From the first line through the line containing "Paises (12, 1971)", transcribe the records exactly and include no other lines.

• _Source information_:
########################################
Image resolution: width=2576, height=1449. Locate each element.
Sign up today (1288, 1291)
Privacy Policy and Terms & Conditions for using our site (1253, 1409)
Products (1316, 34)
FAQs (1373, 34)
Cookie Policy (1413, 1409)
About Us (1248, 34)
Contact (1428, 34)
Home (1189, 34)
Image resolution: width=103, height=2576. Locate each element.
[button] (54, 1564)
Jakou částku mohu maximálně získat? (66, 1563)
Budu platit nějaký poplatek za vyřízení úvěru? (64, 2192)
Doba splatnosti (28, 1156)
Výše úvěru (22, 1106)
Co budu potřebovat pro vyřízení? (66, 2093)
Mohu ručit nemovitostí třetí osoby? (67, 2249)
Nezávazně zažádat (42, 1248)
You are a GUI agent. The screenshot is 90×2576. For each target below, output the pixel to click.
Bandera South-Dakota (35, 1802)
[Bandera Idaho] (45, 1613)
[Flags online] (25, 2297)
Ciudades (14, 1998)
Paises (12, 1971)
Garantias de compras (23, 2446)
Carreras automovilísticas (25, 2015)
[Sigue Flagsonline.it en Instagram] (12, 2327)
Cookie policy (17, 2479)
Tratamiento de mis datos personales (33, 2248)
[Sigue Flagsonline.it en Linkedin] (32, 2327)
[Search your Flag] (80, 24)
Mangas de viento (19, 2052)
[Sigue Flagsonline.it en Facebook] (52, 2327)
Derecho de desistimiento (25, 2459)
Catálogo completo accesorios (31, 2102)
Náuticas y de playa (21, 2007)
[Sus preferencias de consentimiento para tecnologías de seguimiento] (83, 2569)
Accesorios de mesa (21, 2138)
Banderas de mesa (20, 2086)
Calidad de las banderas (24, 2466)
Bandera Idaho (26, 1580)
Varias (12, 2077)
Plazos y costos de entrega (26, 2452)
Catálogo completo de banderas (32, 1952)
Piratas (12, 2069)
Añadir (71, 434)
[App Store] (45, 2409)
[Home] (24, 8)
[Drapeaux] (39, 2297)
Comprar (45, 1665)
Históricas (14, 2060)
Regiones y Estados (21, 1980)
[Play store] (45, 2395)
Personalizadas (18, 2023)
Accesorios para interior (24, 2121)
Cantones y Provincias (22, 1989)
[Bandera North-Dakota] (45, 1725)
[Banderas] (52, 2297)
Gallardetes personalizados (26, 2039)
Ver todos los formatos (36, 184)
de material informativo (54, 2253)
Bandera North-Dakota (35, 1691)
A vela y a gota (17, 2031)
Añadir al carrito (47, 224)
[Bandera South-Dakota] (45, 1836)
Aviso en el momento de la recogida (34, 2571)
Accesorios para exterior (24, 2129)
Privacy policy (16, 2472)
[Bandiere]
########################################
• _Your response_:
Image resolution: width=2576, height=1449. Locate each element.
Sign up today (1288, 1291)
Privacy Policy and Terms & Conditions for using our site (1253, 1409)
Products (1316, 34)
FAQs (1373, 34)
Cookie Policy (1413, 1409)
About Us (1248, 34)
Contact (1428, 34)
Home (1189, 34)
Image resolution: width=103, height=2576. Locate each element.
[button] (54, 1564)
Jakou částku mohu maximálně získat? (66, 1563)
Budu platit nějaký poplatek za vyřízení úvěru? (64, 2192)
Doba splatnosti (28, 1156)
Výše úvěru (22, 1106)
Co budu potřebovat pro vyřízení? (66, 2093)
Mohu ručit nemovitostí třetí osoby? (67, 2249)
Nezávazně zažádat (42, 1248)
You are a GUI agent. The screenshot is 90×2576. For each target below, output the pixel to click.
Bandera South-Dakota (35, 1802)
[Bandera Idaho] (45, 1613)
[Flags online] (25, 2297)
Ciudades (14, 1998)
Paises (12, 1971)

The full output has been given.